If that’s not surreal, tragic, and disturbing enough, look at what the mayor had to say about the matter. After four people, including a police officer, were injured after a mass shooting by his own officers, Adams praised the officers for “great level of restraint,” calling the deaths “just unfortunate.” That’s one way of looking at a mass shooting committed by people whose job it is to keep New Yorkers safe.

Sunday’s subway shooting is shocking. It has provoked public outrage, and on Tuesday, eighteen people were arrested in a protest demanding accountability from the police. But corruption is, in its way, just as bad, as it, too, undermines public confidence in government as a potentially positive force, a confidence which is essential to any left-wing project.

But even before this series of cascading disasters, Adams was an awful mayor, seemingly engaged in a kind of vendetta against the working-class New Yorkers who voted for him. During a time when those New Yorkers have struggled terribly and left the city in large numbers because of the high cost of housing and childcare, Adams doubled down on austerity, cutting library, school, and childcare budgets. His cuts to public preschool alone totaled some $400 million, according to the Independent Budget Office. The mayoral appointees that make up his Rent Guidelines Board have approved three rounds of increases on rent-stabilized apartments, even as it becomes disturbingly common to see human beings sleeping on the streets.

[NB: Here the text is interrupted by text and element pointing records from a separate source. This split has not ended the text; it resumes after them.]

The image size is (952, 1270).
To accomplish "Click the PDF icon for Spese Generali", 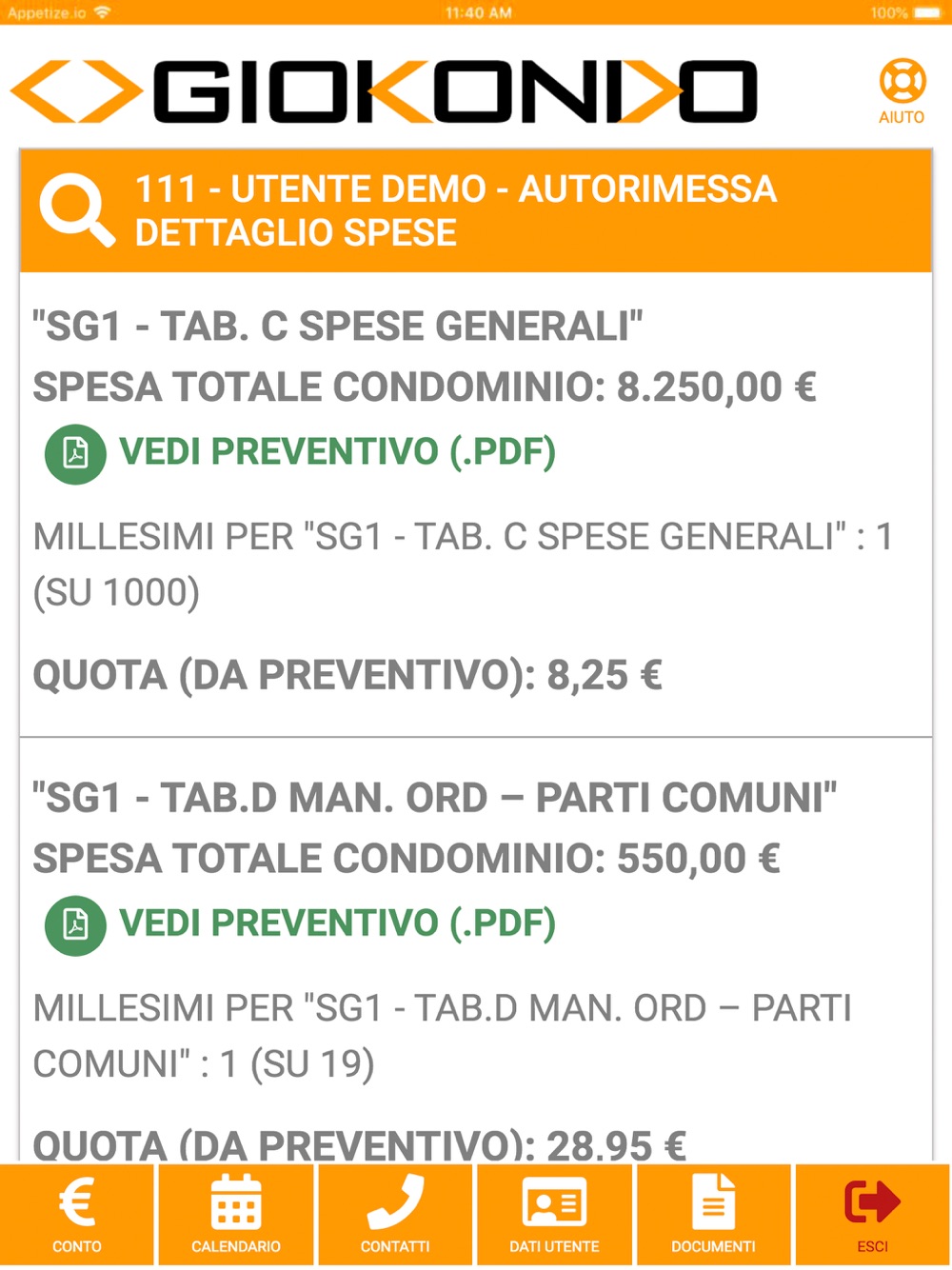I will click(75, 453).
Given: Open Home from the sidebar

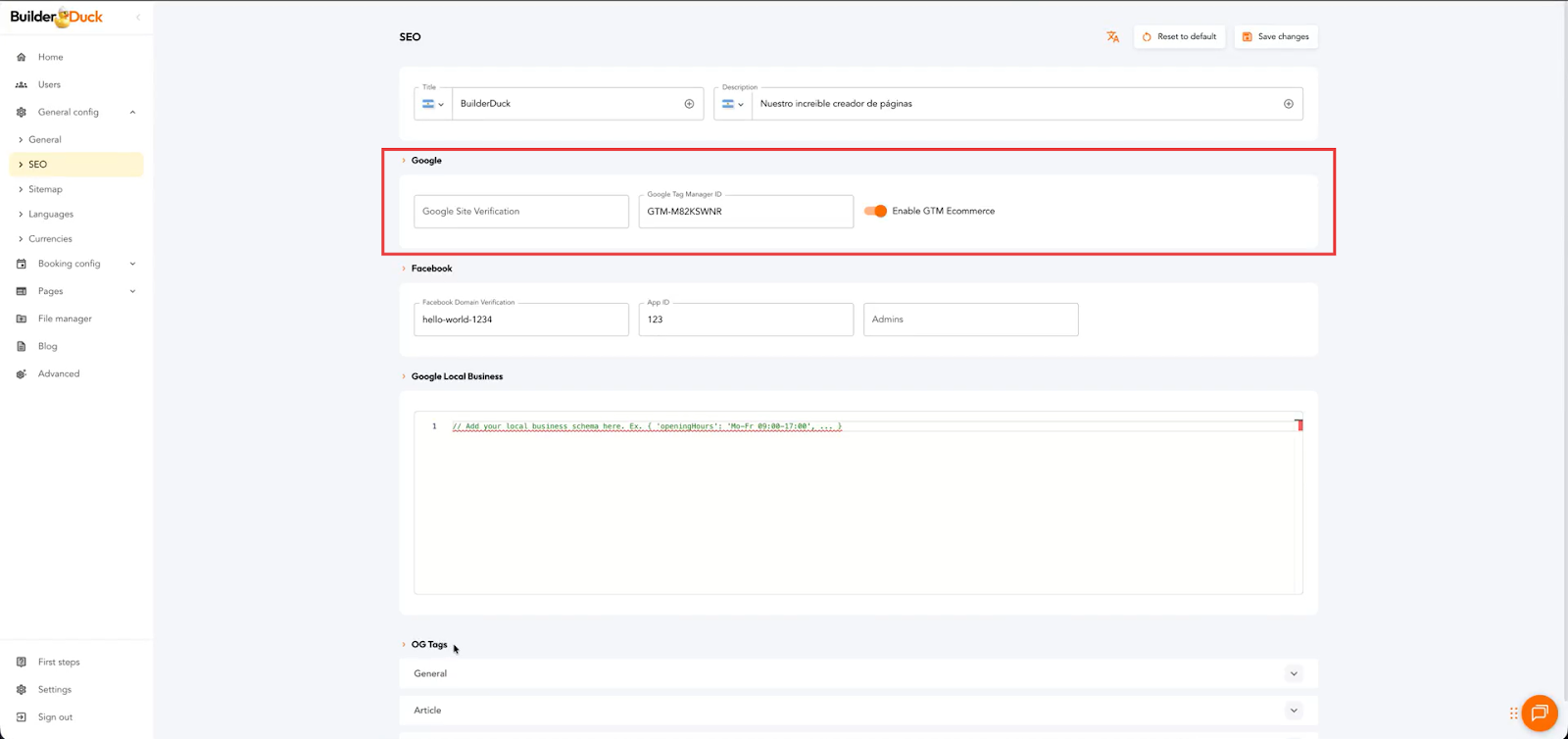Looking at the screenshot, I should (50, 57).
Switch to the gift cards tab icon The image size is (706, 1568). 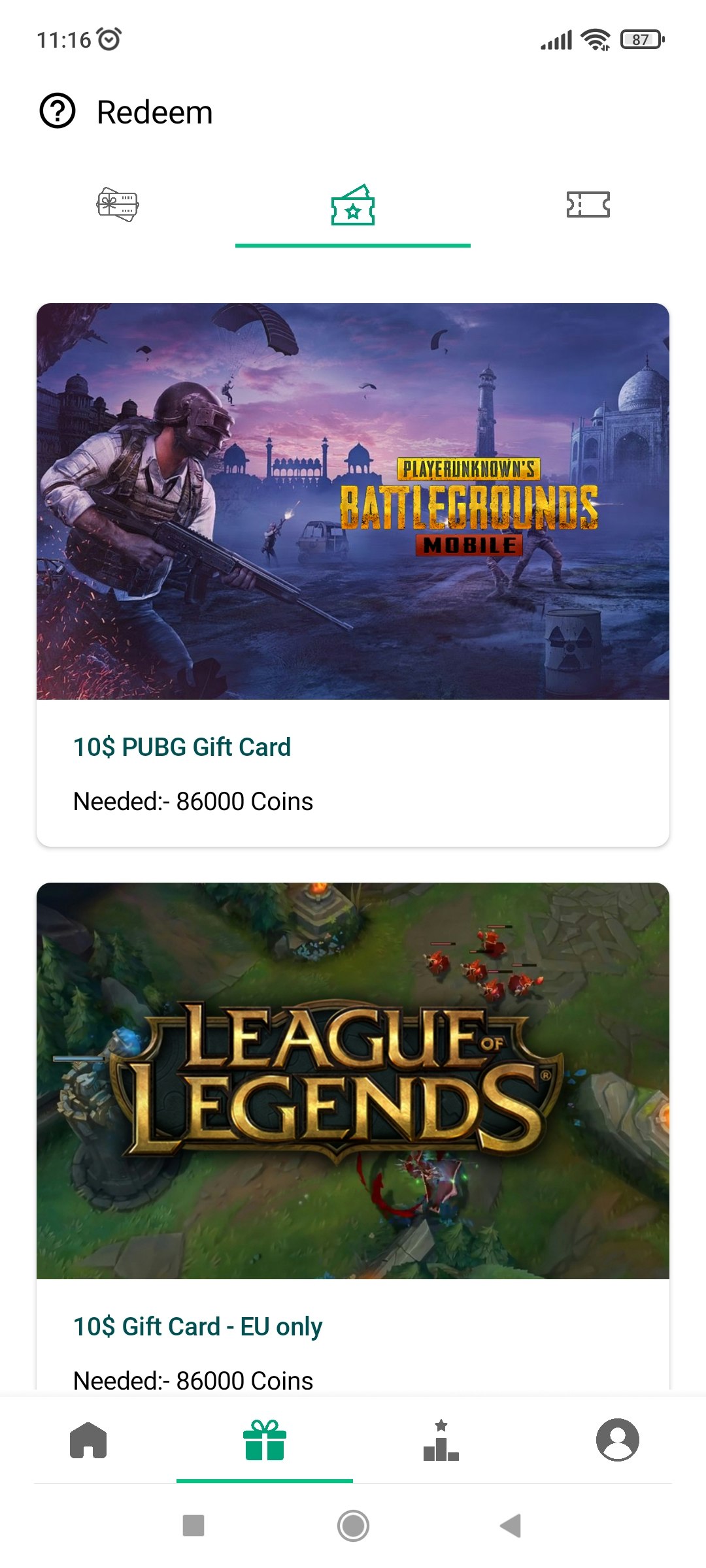118,204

All these events feel like the death rattle of the Adams administration. But assuming the feds continue to move slowly here, Adams’s demise will need considerable electoral assistance. There are some promising primary challengers already, especially compared to the last mayoral primary’s dismal roster. Among those who have already declared, comptroller Brad Lander is progressive and popular, with a plausible path to victory. The charismatic state senator Jessica Ramos has deep ties to labor. Not yet declared, but carefully considering the race, socialist state assemblyman Zohran Mamdani has emerged as one of the most compelling young leaders on the Left, championing the taxi workers, a cease-fire in Gaza, and improvements to the public transit system.

A divided left cannot win this, since all the money will be on Adams’s side, and plenty of voters as well. There’s an emerging cry among progressives for “Anyone but Adams,” which will only work if the institutional left — progressive unions, nonprofits, left-leaning neighborhood Democratic clubs, the Working Families Party, the Democratic Socialists of America — are united on a strategy: who to rank in the first two or three, and who to emphatically reject. Ranked-choice voting, incoherent messaging, rampant egoism, and disunity on the Left is what brought us Adams last time; perhaps with better candidates and coordination, we could do better next year. There are more socialists and progressives in office and more organizing infrastructure than last time — not to mention, after three years of Adams, a more acutely shared sense of urgency.

I’m not sure I know anyone who knocked on any doors last mayoral election; left organizations were in disarray and the candidates were bad. A left united around not individuals and their egos but on the biggest challenges New Yorkers face, housing and child care, and on strengthening public goods like transit and schools, could probably beat not only Adams but also Andrew Cuomo, should the disgraced former governor throw his hat in the ring. Such an agenda could mobilize this still-vibrant city around an alternative to a status quo of corruption and austerity — and win.